Print each line below verbatim, skipping every picture.

*-*-*

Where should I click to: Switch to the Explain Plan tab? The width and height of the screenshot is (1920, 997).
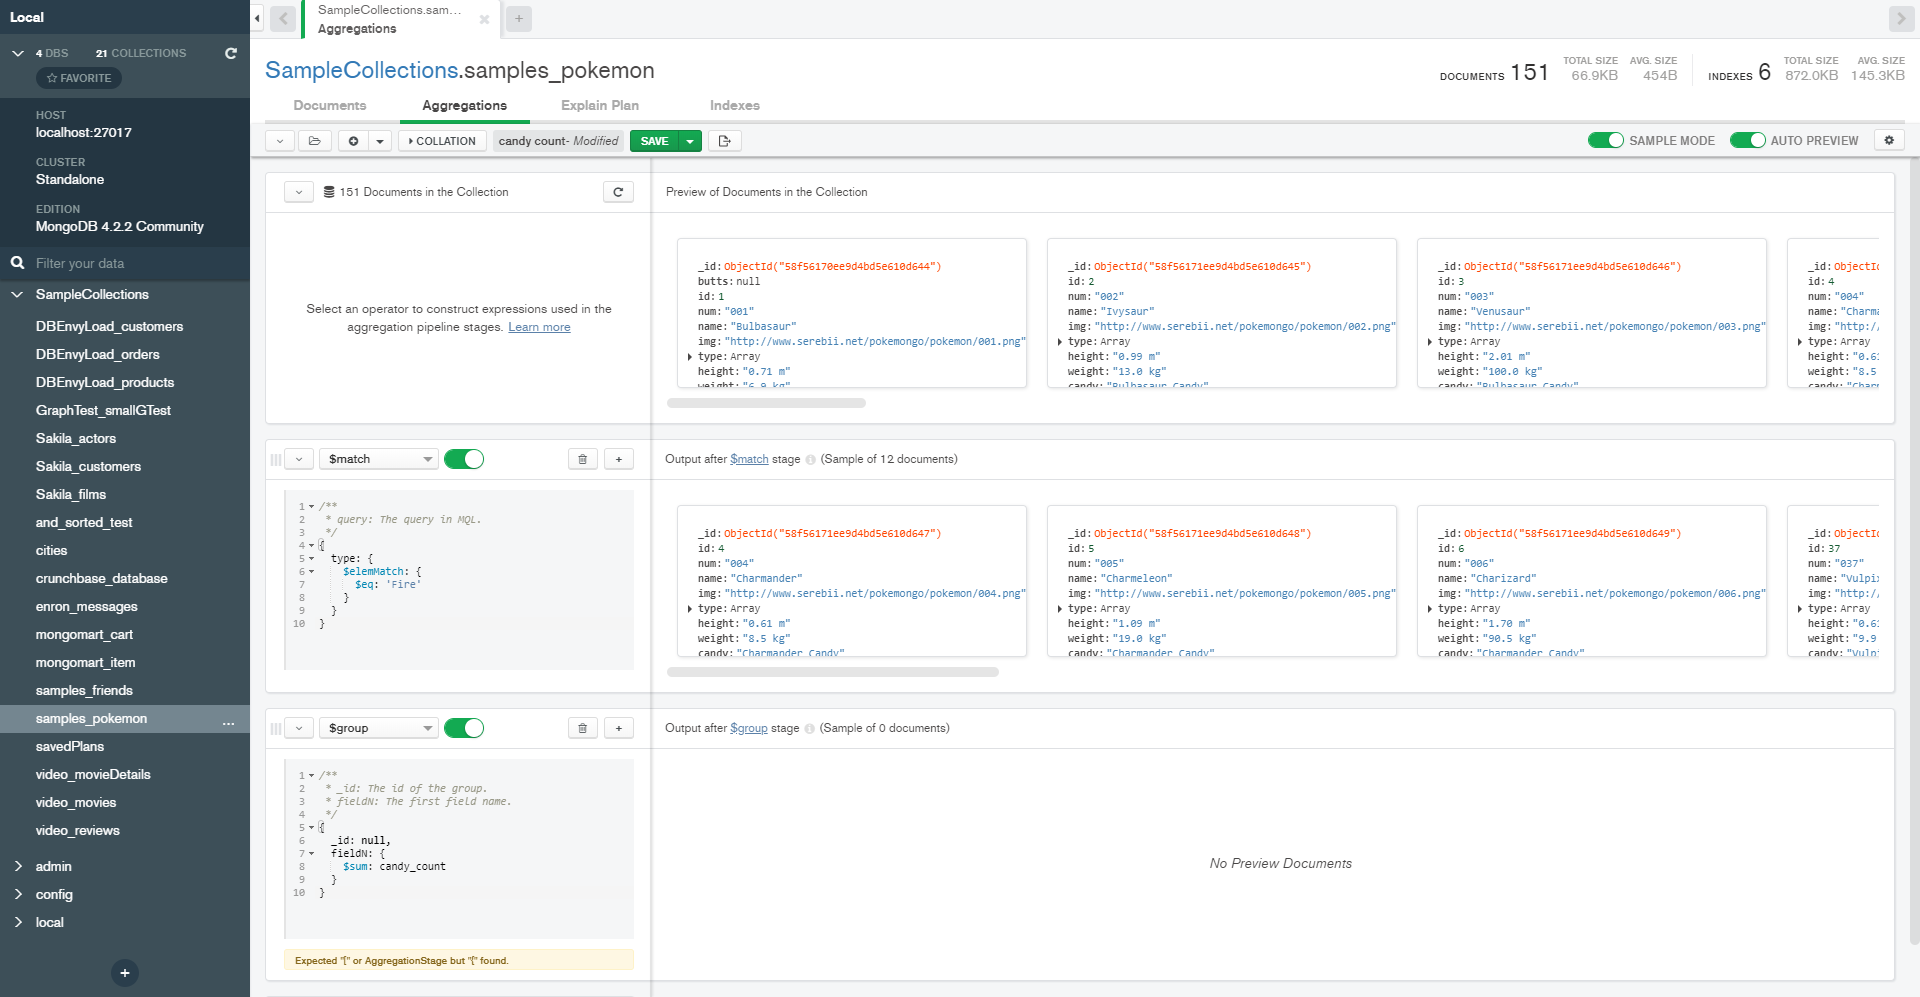tap(599, 105)
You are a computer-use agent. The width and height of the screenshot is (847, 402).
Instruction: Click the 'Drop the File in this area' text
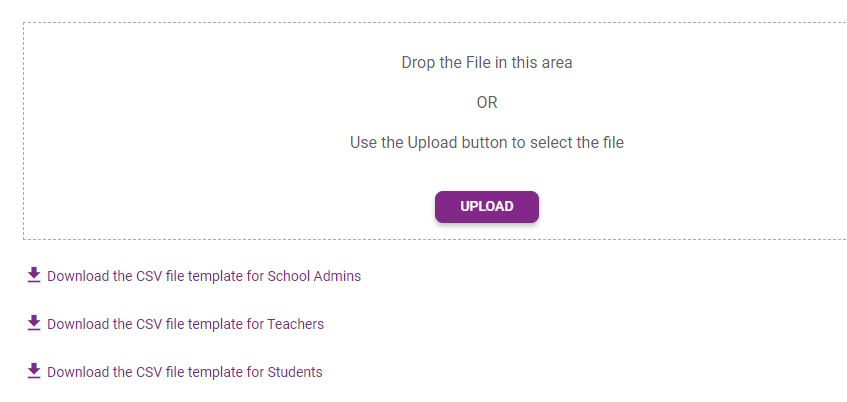coord(487,63)
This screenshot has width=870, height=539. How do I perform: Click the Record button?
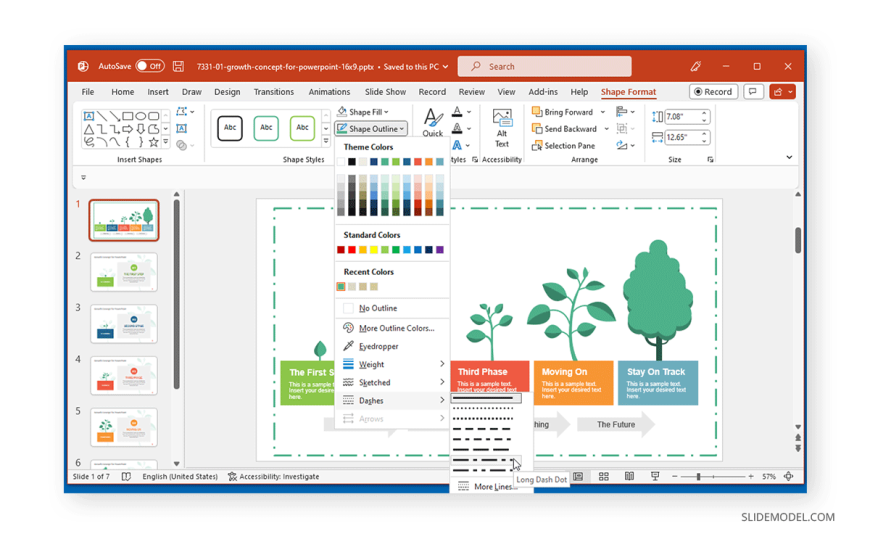point(714,92)
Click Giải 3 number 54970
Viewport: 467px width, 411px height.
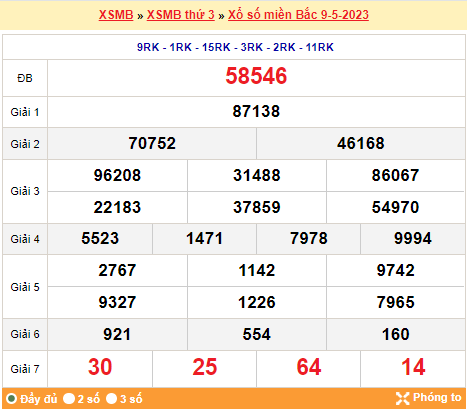(x=395, y=207)
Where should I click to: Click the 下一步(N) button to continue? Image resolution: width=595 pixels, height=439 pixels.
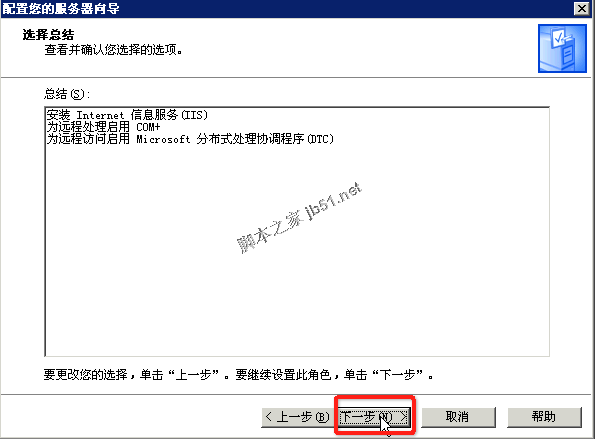click(x=374, y=417)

*-*-*

• **ANSWER TO THIS TASK**:
Where should I click to: Switch to the Explain Plan tab? The width and height of the screenshot is (1920, 997).
tap(599, 105)
You are a computer-use agent. The width and height of the screenshot is (847, 402).
Instruction: Click the 'Drop the File in this area' text
coord(487,63)
This screenshot has width=870, height=539. How do I perform: Click the Record button?
point(714,92)
Click Giải 3 number 54970
Viewport: 467px width, 411px height.
(x=395, y=207)
Where should I click to: Click the 下一步(N) button to continue? Image resolution: width=595 pixels, height=439 pixels.
click(x=374, y=417)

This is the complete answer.